Brano da leggere:
● ● ●
Si ha come l’impressione che loro stessi siano i protagonisti di un qualsiasi telefilm senza neppure saperlo. La vita di Nick, soprattutto, interpretato da uno straordinario John Cusack (uno dei pochissimi attori della nuova generazione che sembra affidarsi a un istinto secondo il quale ogni battuta che pronuncia è come se gli appartenesse davvero), ma anche quella di altri giurati che vengono ricattati da Fitch, è seguita da telecamere che li controllano ventiquattr'ore su ventiquattro. Fitch per certi versi sta ai giurati (e soprattutto al giurato Nick), così come i registi-creatori di The Truman Show e EdTv stanno ai personaggi di Truman e di Ed. Fleder ricrea un set nel set. Le apparecchiature visive e sonore adottate per seguire i membri della giuria sono come quelle utilizzate sul set. Ecco quindi un altro, improvviso squarcio in La giuria, ancora tangente ma comunque esterno all’apparente solidità del legal-movie. Quindi l’opera di Fleder è come una provvisoria messa in atto non di una grande soap, ma di tante micro-soap in cui questi personaggi diventano protagonisti di uno spettacolo che possono vedere gli uomini che lavorano con Fitch e gli spettatori, ma del quale loro stessi sono ignari.
● ● ●
Materiale fornito:
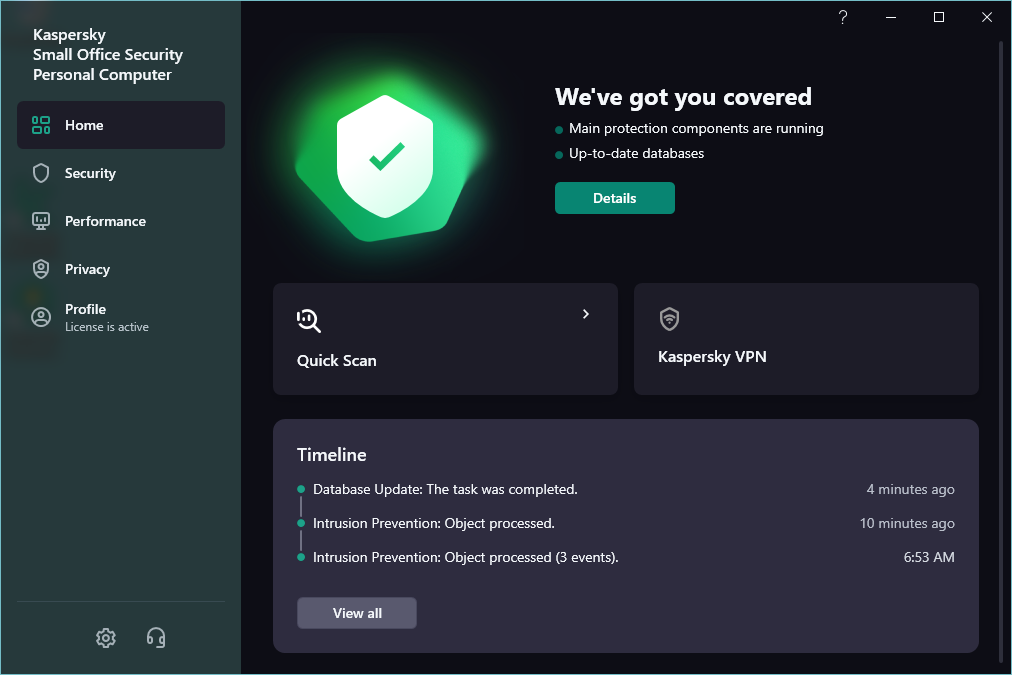Viewport: 1012px width, 675px height.
Task: Click the Privacy badge icon
Action: [x=41, y=269]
● ● ●
Da svolgere:
a – Nel brano sul film La giuria, quale attore interpreta il personaggio di Nick?
b – Scrivi il seguito del brano sul film La giuria, proseguendo dopo la sua ultima frase.

Soluzioni:
a – John Cusack.

b –
Ma lo “sguardo addosso” che si porta dietro La giuria rimanda alla forza e all’intensità di quel cinema di spionaggio Made in Usa degli anni 70, da Pakula (Uno squillo per l’ispettore Klute) a Pollack (I tre giorni del Condor). Come in queste due opere, le traiettorie sembrano continuamente spezzarsi, interrompersi, portando i personaggi in continui “luoghi di perdita”, infiniti punti di fuga. L’aula di tribunale non è più il luogo deputato di questo potenziale legal-movie. È soltanto uno dei suoi tanti set. New Orleans, come Memphis in Il socio (ancora Pollack) diventa, infatti, il principale e autentico labirinto, città dai due volti riconoscibile (nella presenza dei suoi elementi urbanistici come il Quartiere Francese) e nascosta, spazio di incroci provvisori come nella potente scena dell’incontro sul tram tra Marlee e Fitch, quando la ragazza dice al consulente della giuria il prezzo per comprarsi il verdetto, fatto di sguardi provvisori, di contatti/allontanamenti, di spostamenti continui dell’asse visivo, dalla vicinanza dello sguardo di Fitch sulla ragazza dentro il tram alla distanza, con l’uomo che continua a guardare Marlee anche dopo che è scesa dal mezzo.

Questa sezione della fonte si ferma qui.